- [Exercise aim]:
All of the entries need to be set down exactly as they read.

- [Data for this task]:
******************************

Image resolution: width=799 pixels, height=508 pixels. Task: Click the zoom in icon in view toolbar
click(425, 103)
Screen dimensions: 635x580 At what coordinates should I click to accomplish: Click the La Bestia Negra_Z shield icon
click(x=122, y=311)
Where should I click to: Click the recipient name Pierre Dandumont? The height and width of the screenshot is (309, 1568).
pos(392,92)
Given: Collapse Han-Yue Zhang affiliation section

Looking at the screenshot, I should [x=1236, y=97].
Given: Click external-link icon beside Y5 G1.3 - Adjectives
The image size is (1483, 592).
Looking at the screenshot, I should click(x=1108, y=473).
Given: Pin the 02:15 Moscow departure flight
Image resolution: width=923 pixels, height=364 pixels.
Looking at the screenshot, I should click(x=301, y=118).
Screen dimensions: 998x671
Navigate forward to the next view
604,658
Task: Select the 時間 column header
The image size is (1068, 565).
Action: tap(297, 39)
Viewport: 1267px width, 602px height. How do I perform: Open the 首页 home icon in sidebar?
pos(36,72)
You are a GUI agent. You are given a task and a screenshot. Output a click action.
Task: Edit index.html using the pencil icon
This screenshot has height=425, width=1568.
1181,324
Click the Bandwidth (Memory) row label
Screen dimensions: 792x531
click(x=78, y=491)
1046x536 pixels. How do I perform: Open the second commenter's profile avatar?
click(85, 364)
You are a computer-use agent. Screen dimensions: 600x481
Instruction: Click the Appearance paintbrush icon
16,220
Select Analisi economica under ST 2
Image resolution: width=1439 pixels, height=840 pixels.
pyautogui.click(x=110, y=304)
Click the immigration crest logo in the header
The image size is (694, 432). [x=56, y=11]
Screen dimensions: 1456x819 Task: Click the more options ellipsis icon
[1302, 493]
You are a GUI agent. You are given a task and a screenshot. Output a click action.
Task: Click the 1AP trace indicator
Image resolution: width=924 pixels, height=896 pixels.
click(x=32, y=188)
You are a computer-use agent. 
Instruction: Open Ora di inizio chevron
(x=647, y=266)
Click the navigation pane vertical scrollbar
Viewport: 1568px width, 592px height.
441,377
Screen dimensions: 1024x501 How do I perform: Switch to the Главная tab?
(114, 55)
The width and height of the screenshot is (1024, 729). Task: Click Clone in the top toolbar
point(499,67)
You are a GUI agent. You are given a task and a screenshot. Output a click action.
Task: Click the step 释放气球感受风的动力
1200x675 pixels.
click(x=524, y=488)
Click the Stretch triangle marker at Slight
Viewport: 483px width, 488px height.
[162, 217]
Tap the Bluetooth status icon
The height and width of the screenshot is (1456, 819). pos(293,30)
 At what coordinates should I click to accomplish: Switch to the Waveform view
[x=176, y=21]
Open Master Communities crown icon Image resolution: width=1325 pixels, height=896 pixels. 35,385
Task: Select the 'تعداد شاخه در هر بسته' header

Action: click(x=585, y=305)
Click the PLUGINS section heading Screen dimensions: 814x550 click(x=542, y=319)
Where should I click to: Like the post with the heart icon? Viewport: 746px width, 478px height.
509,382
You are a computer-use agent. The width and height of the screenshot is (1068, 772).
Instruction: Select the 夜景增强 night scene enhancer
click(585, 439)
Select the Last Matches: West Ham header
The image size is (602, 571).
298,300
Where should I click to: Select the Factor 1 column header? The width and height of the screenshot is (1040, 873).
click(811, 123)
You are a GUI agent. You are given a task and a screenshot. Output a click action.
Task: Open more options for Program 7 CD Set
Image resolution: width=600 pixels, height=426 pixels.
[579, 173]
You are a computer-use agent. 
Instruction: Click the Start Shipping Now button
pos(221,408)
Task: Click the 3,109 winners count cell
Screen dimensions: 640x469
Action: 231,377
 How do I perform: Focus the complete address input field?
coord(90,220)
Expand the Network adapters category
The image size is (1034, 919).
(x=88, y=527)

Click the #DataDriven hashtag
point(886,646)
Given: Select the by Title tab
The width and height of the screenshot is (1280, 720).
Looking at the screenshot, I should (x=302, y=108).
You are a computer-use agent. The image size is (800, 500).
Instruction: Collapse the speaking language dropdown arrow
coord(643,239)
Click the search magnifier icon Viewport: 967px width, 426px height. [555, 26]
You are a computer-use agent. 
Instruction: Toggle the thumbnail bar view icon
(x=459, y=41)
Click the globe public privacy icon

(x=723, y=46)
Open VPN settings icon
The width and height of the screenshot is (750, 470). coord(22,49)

******************************

- [Result of the task]:
Image resolution: width=799 pixels, height=508 pixels. Task: Click the zoom in icon in view toolbar
click(425, 103)
Screen dimensions: 635x580 At what coordinates should I click to accomplish: Click the La Bestia Negra_Z shield icon
click(x=122, y=311)
Where should I click to: Click the recipient name Pierre Dandumont? The height and width of the screenshot is (309, 1568).
pos(392,92)
Given: Collapse Han-Yue Zhang affiliation section

Looking at the screenshot, I should [x=1236, y=97].
Given: Click external-link icon beside Y5 G1.3 - Adjectives
The image size is (1483, 592).
Looking at the screenshot, I should click(x=1108, y=473).
Given: Pin the 02:15 Moscow departure flight
Image resolution: width=923 pixels, height=364 pixels.
Looking at the screenshot, I should click(x=301, y=118).
Screen dimensions: 998x671
Navigate forward to the next view
604,658
Task: Select the 時間 column header
The image size is (1068, 565).
Action: tap(297, 39)
Viewport: 1267px width, 602px height. How do I perform: Open the 首页 home icon in sidebar?
pos(36,72)
You are a GUI agent. You are given a task and a screenshot. Output a click action.
Task: Edit index.html using the pencil icon
This screenshot has height=425, width=1568.
1181,324
Click the Bandwidth (Memory) row label
Screen dimensions: 792x531
click(x=78, y=491)
1046x536 pixels. How do I perform: Open the second commenter's profile avatar?
click(85, 364)
You are a computer-use agent. Screen dimensions: 600x481
Instruction: Click the Appearance paintbrush icon
16,220
Select Analisi economica under ST 2
Image resolution: width=1439 pixels, height=840 pixels.
pyautogui.click(x=110, y=304)
Click the immigration crest logo in the header
The image size is (694, 432). [x=56, y=11]
Screen dimensions: 1456x819 Task: Click the more options ellipsis icon
[1302, 493]
You are a GUI agent. You are given a task and a screenshot. Output a click action.
Task: Click the 1AP trace indicator
Image resolution: width=924 pixels, height=896 pixels.
click(x=32, y=188)
You are a computer-use agent. 
Instruction: Open Ora di inizio chevron
(x=647, y=266)
Click the navigation pane vertical scrollbar
Viewport: 1568px width, 592px height.
441,377
Screen dimensions: 1024x501 How do I perform: Switch to the Главная tab?
(114, 55)
The width and height of the screenshot is (1024, 729). Task: Click Clone in the top toolbar
point(499,67)
You are a GUI agent. You are given a task and a screenshot. Output a click action.
Task: Click the step 释放气球感受风的动力
1200x675 pixels.
click(x=524, y=488)
Click the Stretch triangle marker at Slight
Viewport: 483px width, 488px height.
[162, 217]
Tap the Bluetooth status icon
The height and width of the screenshot is (1456, 819). pos(293,30)
 At what coordinates should I click to accomplish: Switch to the Waveform view
[x=176, y=21]
Open Master Communities crown icon Image resolution: width=1325 pixels, height=896 pixels. 35,385
Task: Select the 'تعداد شاخه در هر بسته' header

Action: click(x=585, y=305)
Click the PLUGINS section heading Screen dimensions: 814x550 click(x=542, y=319)
Where should I click to: Like the post with the heart icon? Viewport: 746px width, 478px height.
509,382
You are a computer-use agent. The width and height of the screenshot is (1068, 772).
Instruction: Select the 夜景增强 night scene enhancer
click(585, 439)
Select the Last Matches: West Ham header
The image size is (602, 571).
298,300
Where should I click to: Select the Factor 1 column header? The width and height of the screenshot is (1040, 873).
click(811, 123)
You are a GUI agent. You are given a task and a screenshot. Output a click action.
Task: Open more options for Program 7 CD Set
Image resolution: width=600 pixels, height=426 pixels.
[579, 173]
You are a computer-use agent. 
Instruction: Click the Start Shipping Now button
pos(221,408)
Task: Click the 3,109 winners count cell
Screen dimensions: 640x469
Action: 231,377
 How do I perform: Focus the complete address input field?
coord(90,220)
Expand the Network adapters category
The image size is (1034, 919).
(x=88, y=527)

Click the #DataDriven hashtag
point(886,646)
Given: Select the by Title tab
The width and height of the screenshot is (1280, 720).
Looking at the screenshot, I should (x=302, y=108).
You are a computer-use agent. The image size is (800, 500).
Instruction: Collapse the speaking language dropdown arrow
coord(643,239)
Click the search magnifier icon Viewport: 967px width, 426px height. [555, 26]
You are a computer-use agent. 
Instruction: Toggle the thumbnail bar view icon
(x=459, y=41)
Click the globe public privacy icon

(x=723, y=46)
Open VPN settings icon
The width and height of the screenshot is (750, 470). coord(22,49)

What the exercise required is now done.